PC gaming, if you didn't know, is the place for gaming that matters. From indie gaming to free-to-play models and, of course, the centerpiece of PC gaming: the celebrated hardware.
To put out 2014 with a bang, I've rounded up the best gaming hardware PCWorld has seen this year.
Best deal in CPUs: Intel Core i7 5820K
Street Price: $367
Most people really don't need Intel's outstanding $1,000 eight-core Core i7 5960X to play games. In fact, most people don't even need the company's awesome six-core Core i7 5820K CPU, but this chip is — believe it or not — a smoking deal as far as Intel CPUs go.
Here me out, because for $366 or just $50 more than the four-core Core i7 4970K you're getting 50 percent more CPU cores! I saw shopping deals with the Core i7 5820K marked down to the $290. Sure, it'll cost you a bit more for the newfangled DDR4 and X99 chipset-based motherboard, but it's also a platform that has longer legs, as it will get Broadwell-E and probably even Skylake-E sometime in 2016.

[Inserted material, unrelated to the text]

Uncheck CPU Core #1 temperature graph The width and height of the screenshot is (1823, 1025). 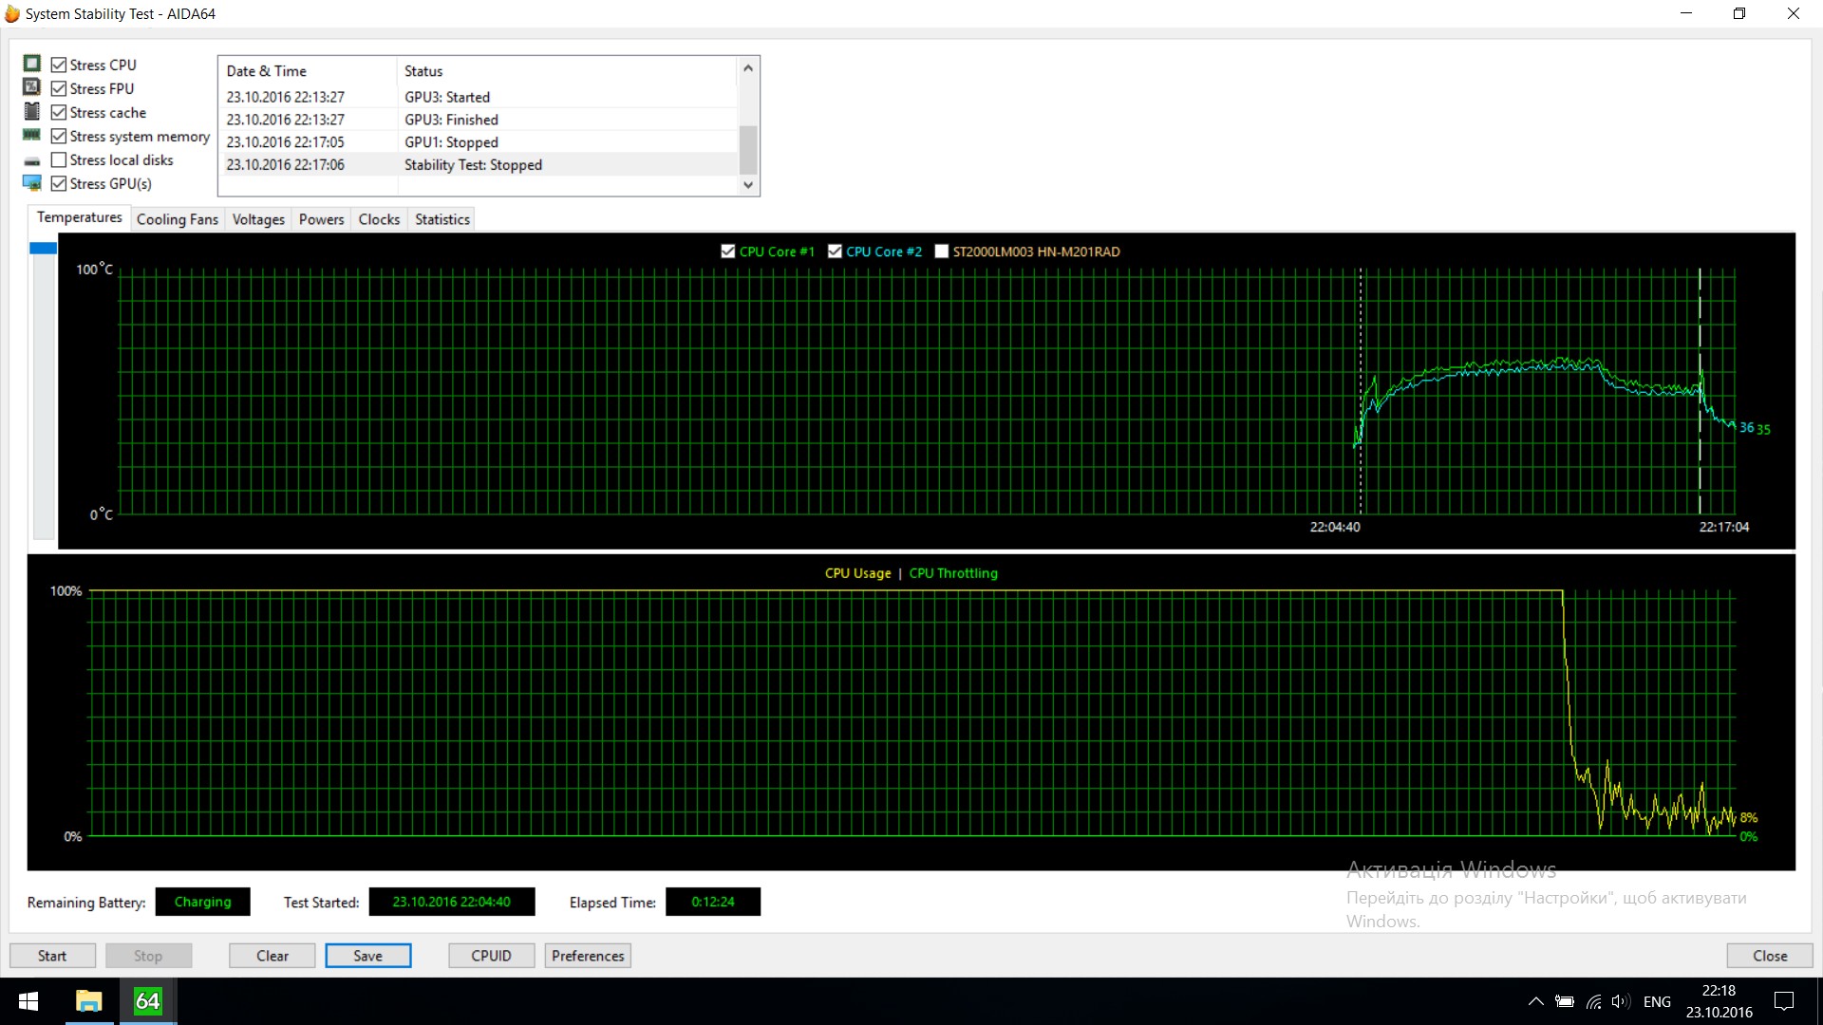pyautogui.click(x=728, y=252)
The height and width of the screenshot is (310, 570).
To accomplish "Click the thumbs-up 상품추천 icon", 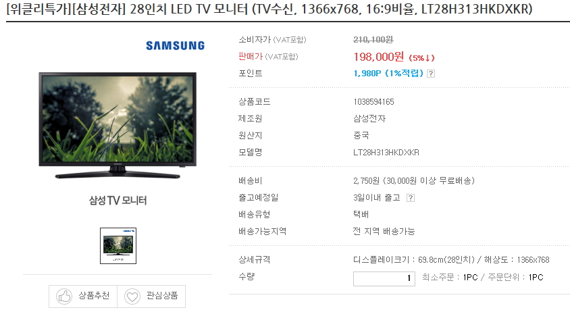I will (64, 296).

What's awesome about the Haswell-E Lite is using it for chores other than gaming. You know, like converting video I legally own for use on my phone. The extra four threads (two physical and two Hyper-Threaded) let me do it faster, or do more things at once, or do multiple things simultaneously. With overclocking, this part will basically do everything the vaunted Core i7 4970K Devil's Canyon will do and run away from the little quad-core CPU in multi-threaded tasks. And for the price, it's like the movie theater: A quarter gets you twice as much Diet Coke, so who can pass that up?
Best CPU we can actually afford: Core i5 4690K
Street Price: $219
I like to put people in categories. For those who say they only care about gaming, but still want the best performance out there for the money, it's hard to look past Intel's Core i5 4690K, aka Devil's Canyon Lite. This chip uses four of Intel's super-efficient Haswell cores and is unlocked, too. It's pretty much the same as its big brother that we used in this build, but $100 cheaper. The absence of Hyper-Threading functionality won't hurt most gamers.
Best single GPU: GeForce GTX 980
Price as reviewed: $550
It's the fastest single-GPU card available today. It runs incredibly cool and sips power to boot. How low? You can run the GeForce GTX 980 on as little as a 500-watt power supply. Throw in Nvidia's full suite of outstanding GeForce Experience utilities and you get a Charlie Sheen "winning" kind of card, but without the career-wrecking benders. The card is also the first to feature HDMI 2.0 that we've seen and will comfortably handle all gaming at 1080p and even work well for most gaming at 2560x1600 too.